[Data excerpts]
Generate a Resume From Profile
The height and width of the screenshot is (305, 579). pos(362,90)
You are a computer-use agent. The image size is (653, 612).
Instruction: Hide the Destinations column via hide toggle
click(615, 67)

### [WORK INSTRUCTION]
Give back the data exactly.

### [SOLVED PROBLEM]
Generate a Resume From Profile
The height and width of the screenshot is (305, 579). pos(362,90)
You are a computer-use agent. The image size is (653, 612).
Instruction: Hide the Destinations column via hide toggle
click(615, 67)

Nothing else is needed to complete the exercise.